Possible genny problems could be,,,,, ,, the commutator is burned or pitted or the segments are uneven (insulation needs undercut) causing the brushes to bounce,,,,, ,,the brushes are worn,,,,, ,the brush hold down spring assemblys are stuck or corroded and the brushes arent being held down tight against the commutator AGAIN see below for the genny versus VR problem troubleshooting.....

TROUBLESHOOTING CHARGING SYSTEMS

ARE YOU SURE THE AMMETER IS WIRED CORRECT AND WORKS????? If you turn the lights or ignition on (if coil ignition not a mag) when she’s not running, the ammeter should swing over to the - discharge direction, does yours??? Are BOTH the ammeter terminals reading hot battery voltage?? They MUST !!!!! ! There’s but one wire on the ammeters Supply (from battery/starter) terminal while its other Load terminal wires to the BAT terminal on a Cutout relay or VR PLUS wires to feed loads like lights or ignition, unless where a 4 terminal VR is used where lights n ignition are fed from the LOAD terminal on the VR.

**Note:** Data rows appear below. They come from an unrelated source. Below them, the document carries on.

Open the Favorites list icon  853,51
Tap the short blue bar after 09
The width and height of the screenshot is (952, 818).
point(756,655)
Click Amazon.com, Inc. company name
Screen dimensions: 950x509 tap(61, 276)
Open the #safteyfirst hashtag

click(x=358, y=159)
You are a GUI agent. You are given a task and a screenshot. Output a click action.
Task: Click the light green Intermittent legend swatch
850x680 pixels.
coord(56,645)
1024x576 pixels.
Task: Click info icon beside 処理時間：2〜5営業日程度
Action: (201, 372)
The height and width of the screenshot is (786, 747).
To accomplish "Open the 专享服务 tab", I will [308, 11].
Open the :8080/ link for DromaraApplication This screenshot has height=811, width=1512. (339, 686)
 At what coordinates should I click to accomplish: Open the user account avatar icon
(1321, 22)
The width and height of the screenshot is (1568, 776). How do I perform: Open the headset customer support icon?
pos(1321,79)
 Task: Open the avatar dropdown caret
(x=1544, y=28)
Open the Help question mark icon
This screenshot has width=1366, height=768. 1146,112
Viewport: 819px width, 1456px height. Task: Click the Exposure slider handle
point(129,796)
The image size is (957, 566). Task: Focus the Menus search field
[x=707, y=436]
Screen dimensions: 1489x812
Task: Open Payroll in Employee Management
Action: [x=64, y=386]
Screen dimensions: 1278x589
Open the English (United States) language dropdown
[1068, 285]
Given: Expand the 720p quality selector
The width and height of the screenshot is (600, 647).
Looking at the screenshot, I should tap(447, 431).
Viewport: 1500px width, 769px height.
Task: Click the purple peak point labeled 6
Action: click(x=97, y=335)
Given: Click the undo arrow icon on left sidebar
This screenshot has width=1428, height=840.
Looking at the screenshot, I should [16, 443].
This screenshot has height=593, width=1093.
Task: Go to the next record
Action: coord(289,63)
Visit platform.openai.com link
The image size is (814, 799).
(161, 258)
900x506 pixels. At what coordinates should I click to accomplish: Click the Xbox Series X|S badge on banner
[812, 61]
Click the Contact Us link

To Polarize the Generator, first temporarily dead ground the Gens Field post to case/frame, then momentarily flash jump a wire from the Cutout Relay or VR's "BAT" terminal over to its GEN (or ARM) terminal and you ought to get a small spark. Same things accomplished by momentarily flash jumping a hot wire (BAT terminal on Cutout Relay or VR or starter post etc) direct to the Gens ARM post to get the spark.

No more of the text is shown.